REQUIREMENT
Pull out every line of the data below that contains the word "icon".

****************************************

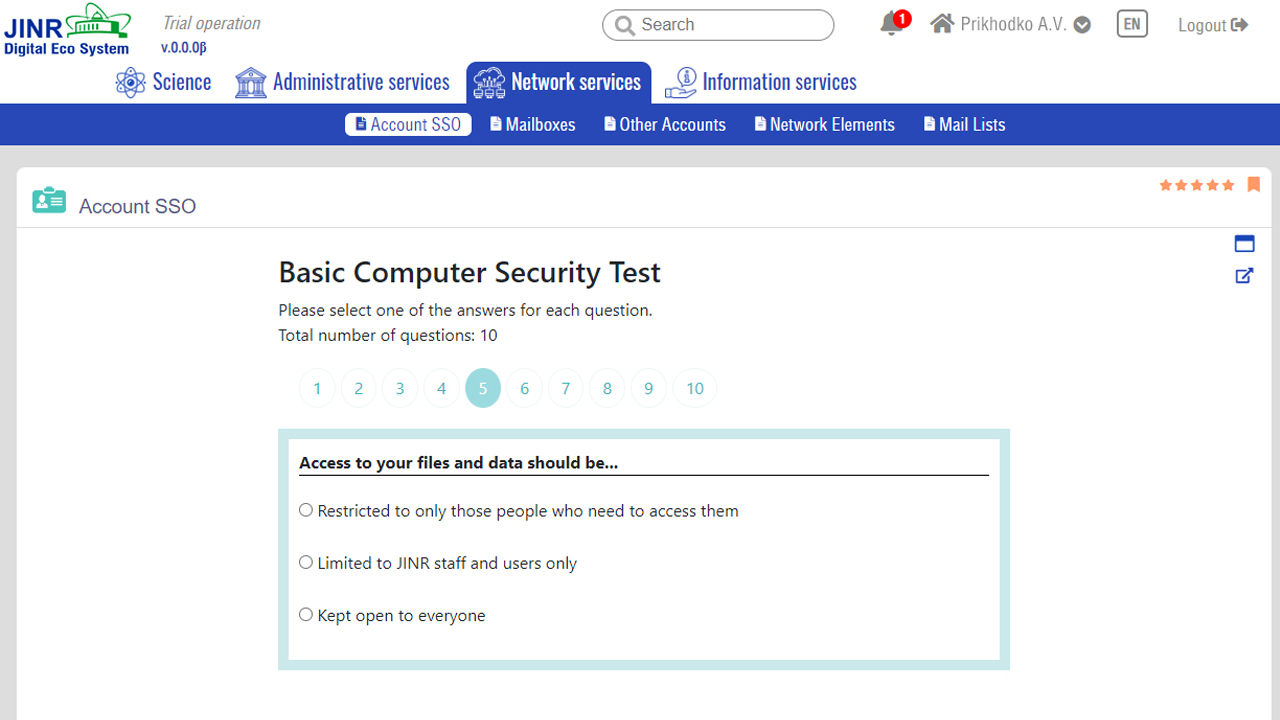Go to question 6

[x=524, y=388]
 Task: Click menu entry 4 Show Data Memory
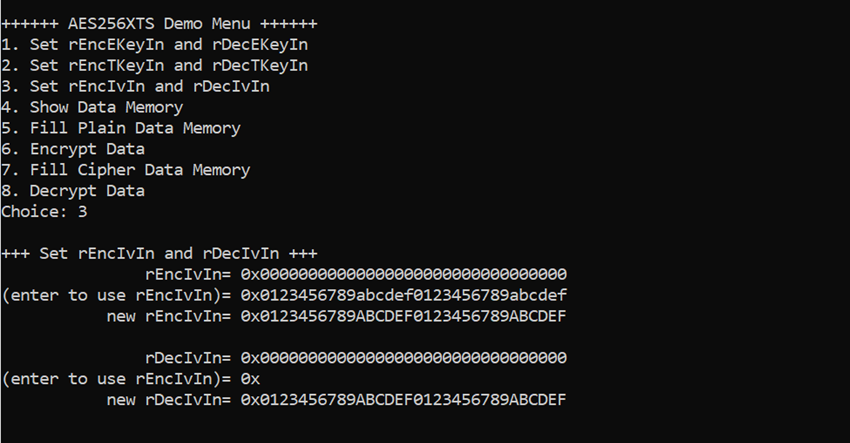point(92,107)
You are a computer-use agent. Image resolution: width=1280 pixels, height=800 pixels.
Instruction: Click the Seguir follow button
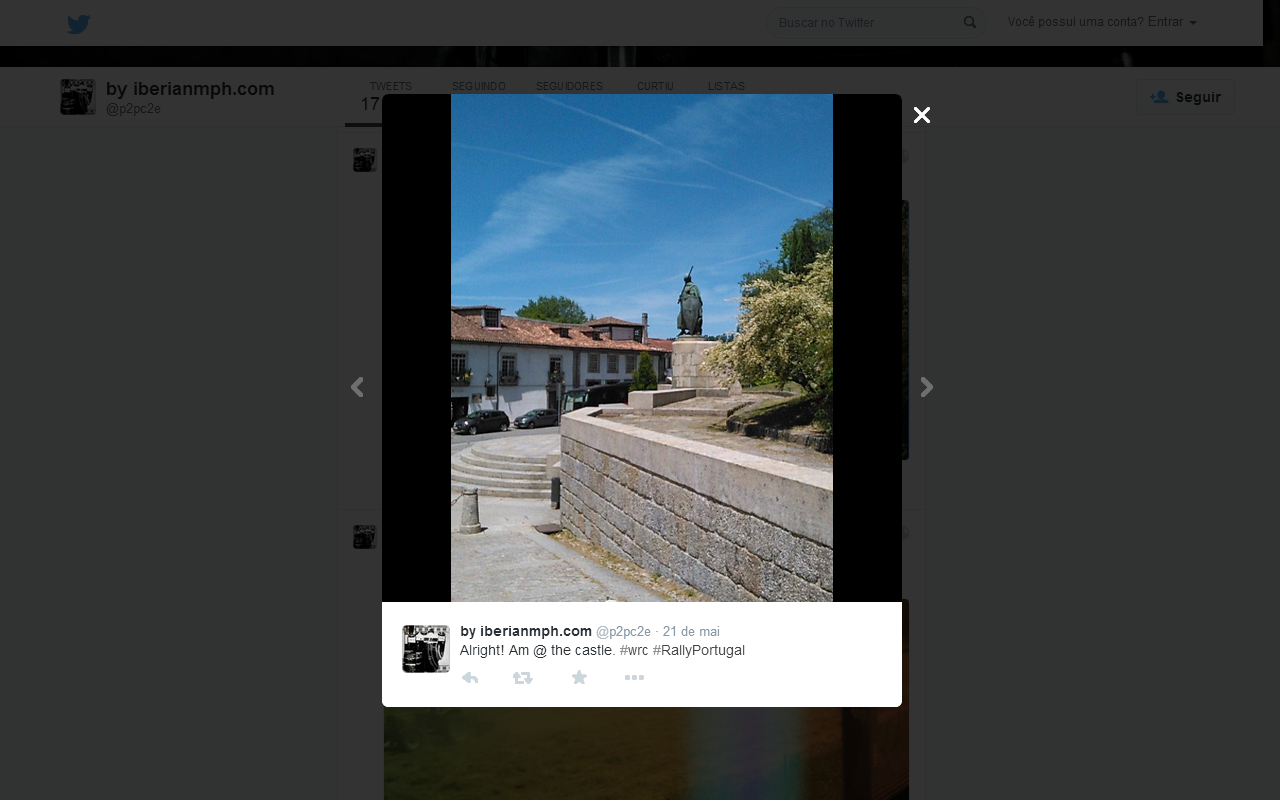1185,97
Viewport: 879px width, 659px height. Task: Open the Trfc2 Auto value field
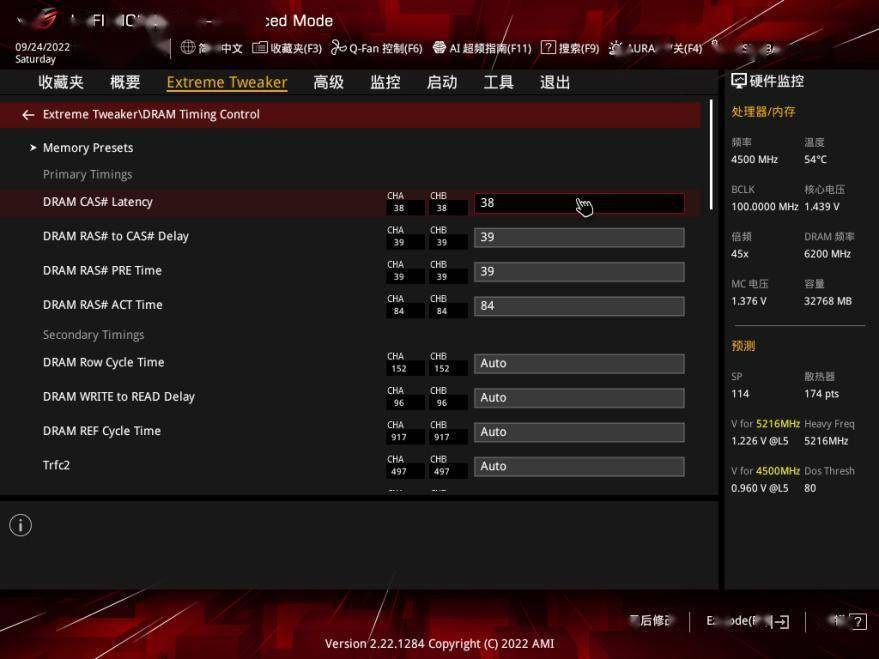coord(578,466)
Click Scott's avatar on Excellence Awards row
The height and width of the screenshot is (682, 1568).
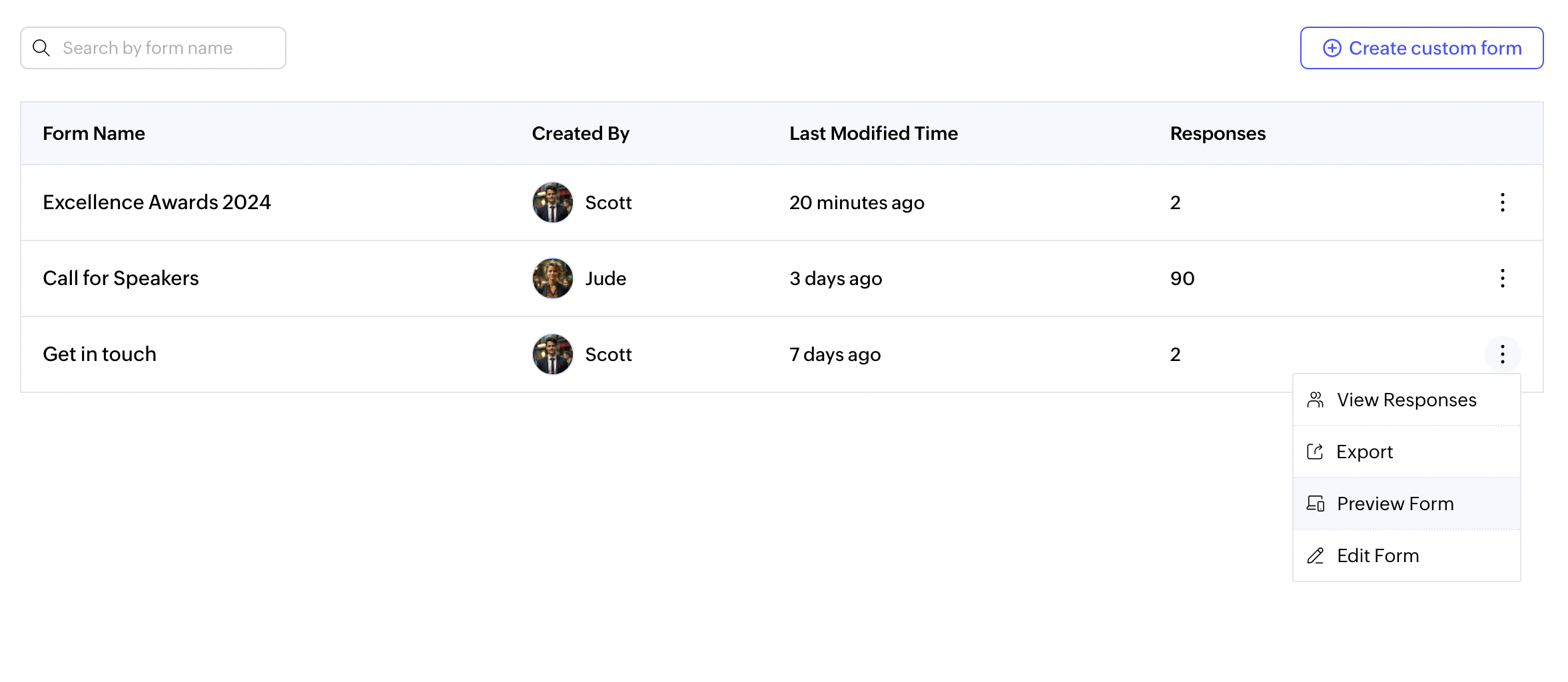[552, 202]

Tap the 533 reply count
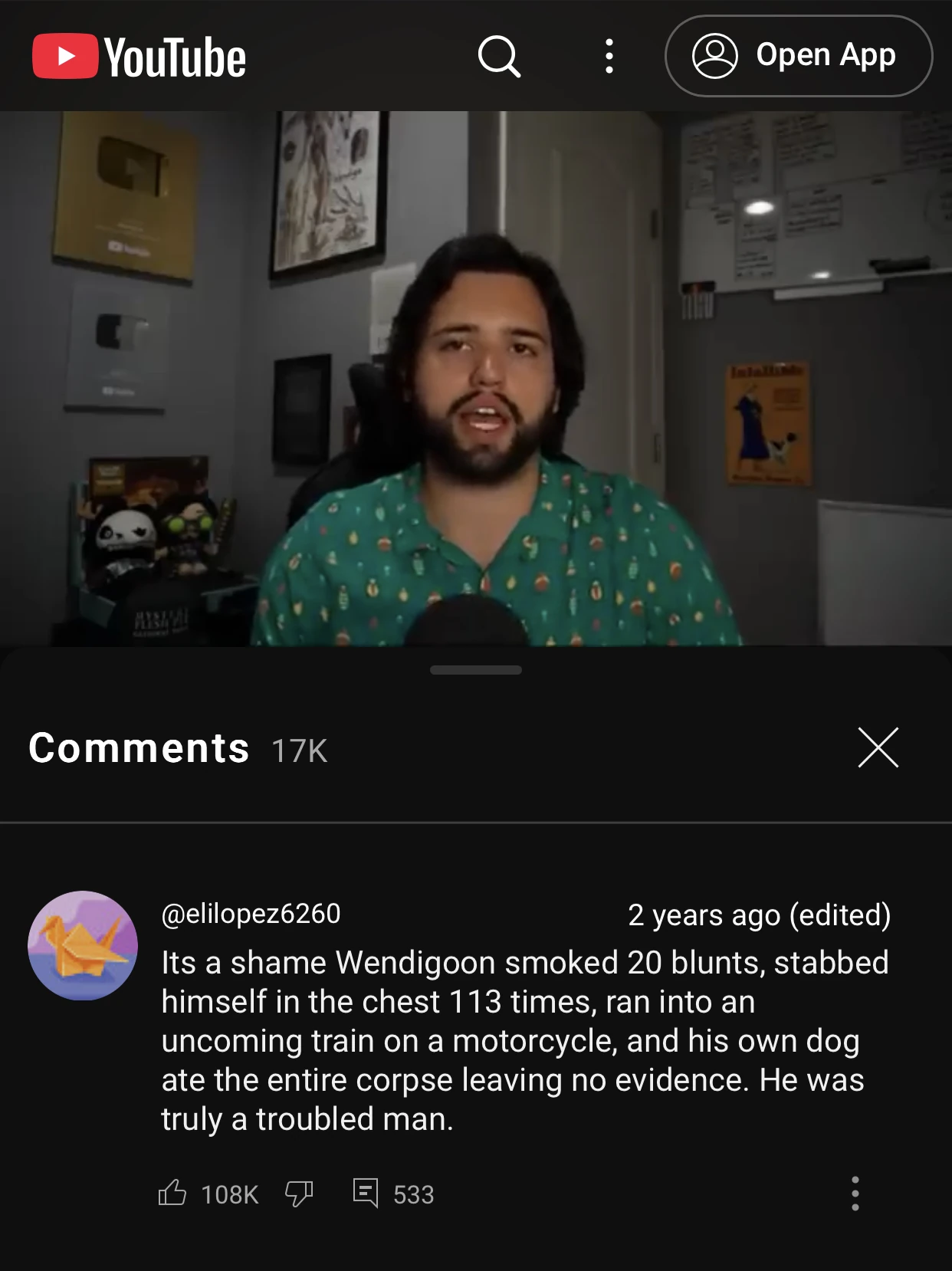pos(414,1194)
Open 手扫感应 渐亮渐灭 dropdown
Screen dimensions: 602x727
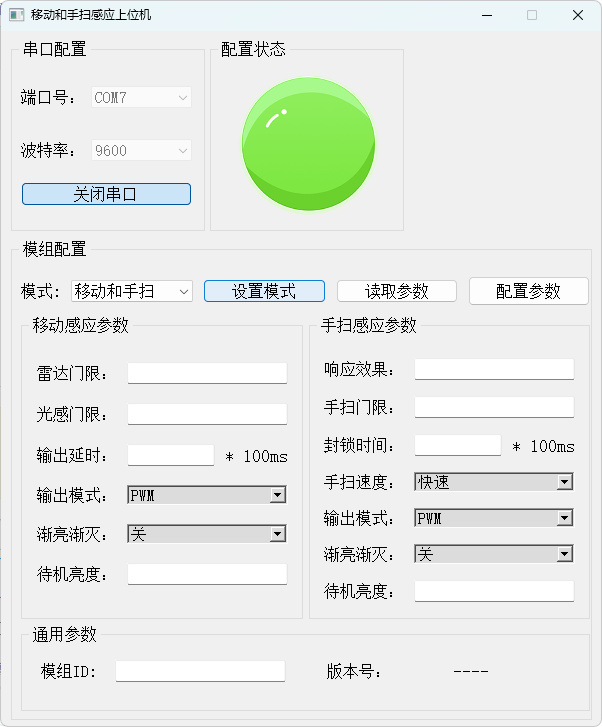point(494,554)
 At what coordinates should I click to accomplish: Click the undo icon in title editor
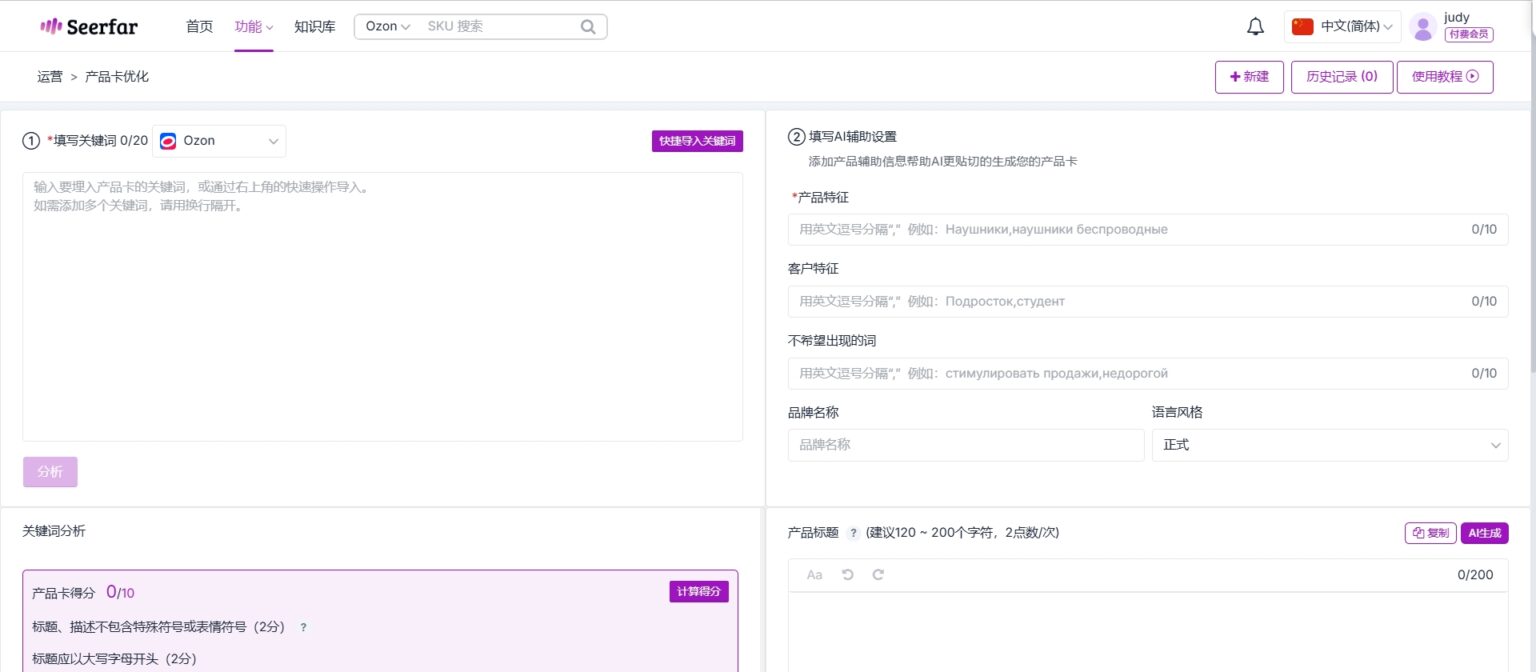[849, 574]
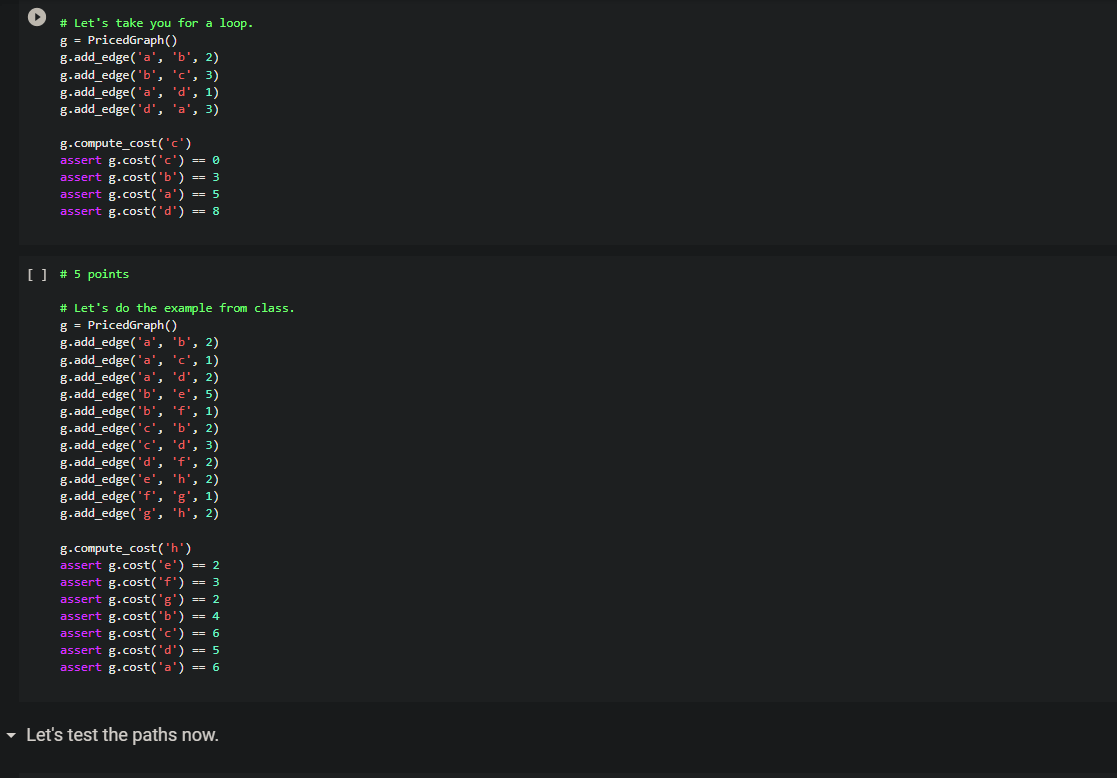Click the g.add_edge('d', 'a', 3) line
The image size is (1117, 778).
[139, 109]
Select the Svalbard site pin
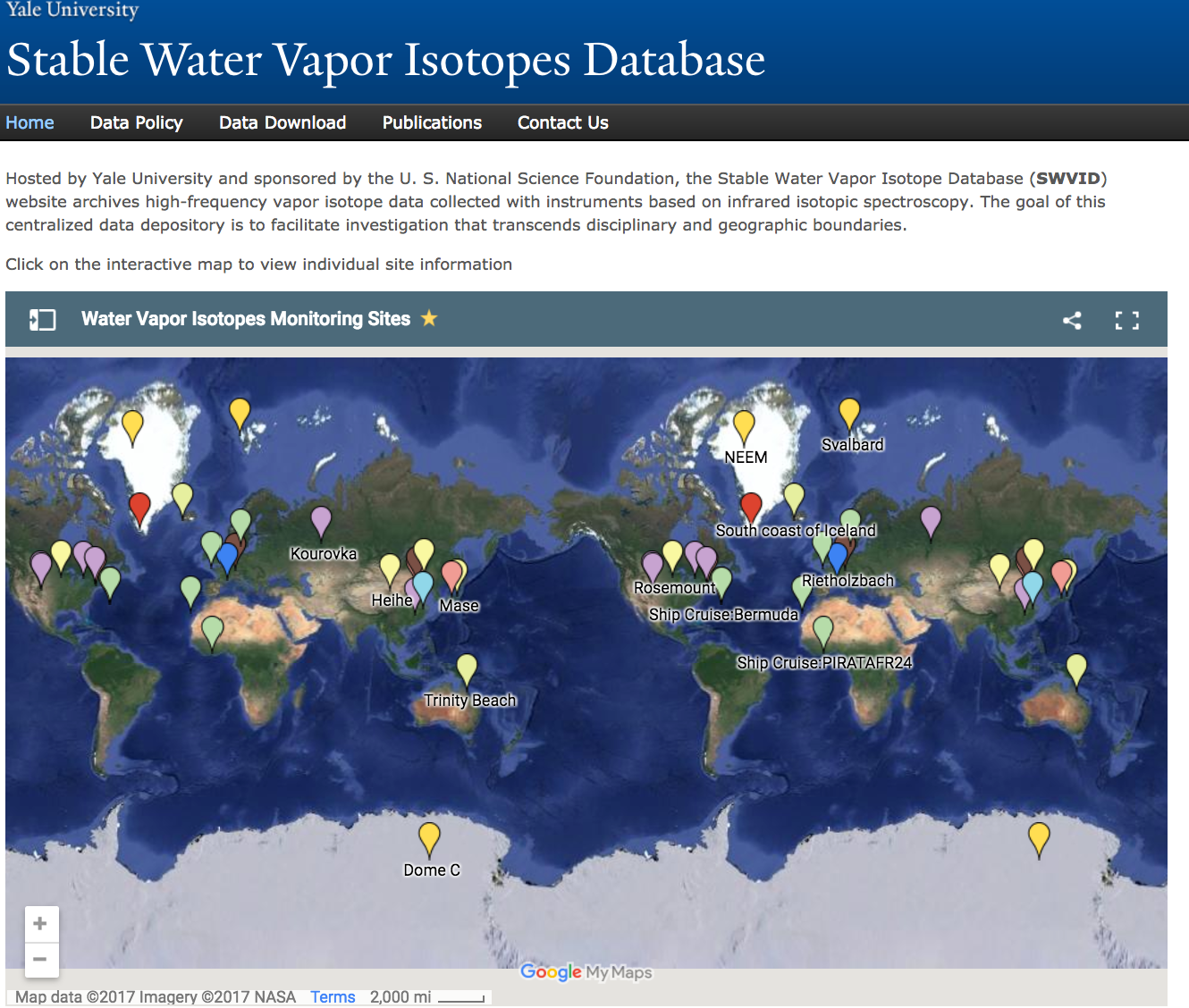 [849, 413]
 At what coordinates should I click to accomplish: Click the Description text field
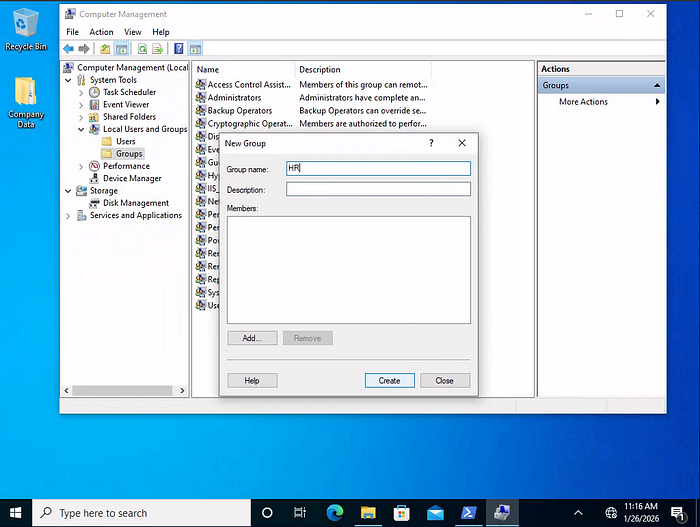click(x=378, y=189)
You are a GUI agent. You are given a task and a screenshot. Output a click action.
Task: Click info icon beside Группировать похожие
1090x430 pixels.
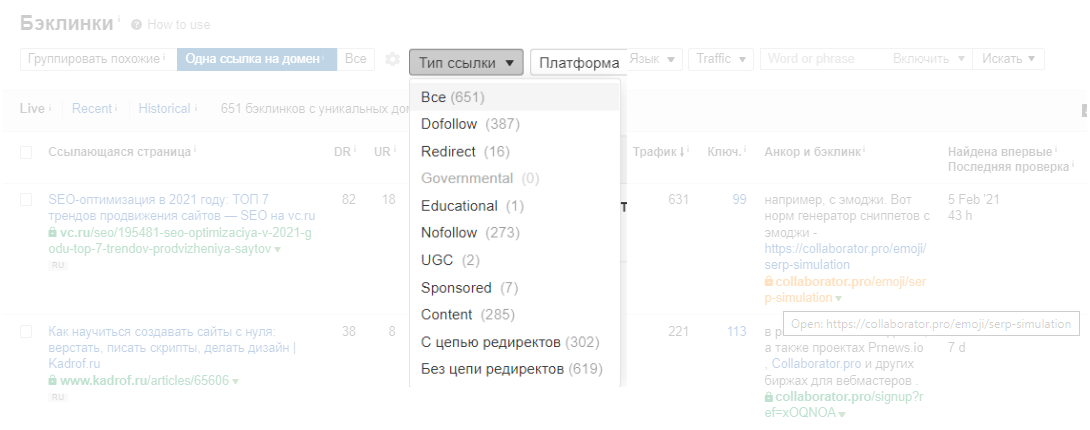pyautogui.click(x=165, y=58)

****************************************

THE OUTPUT
 At what coordinates should I click to accomplish: Click the undo icon in title editor
Task: Click info icon beside Группировать похожие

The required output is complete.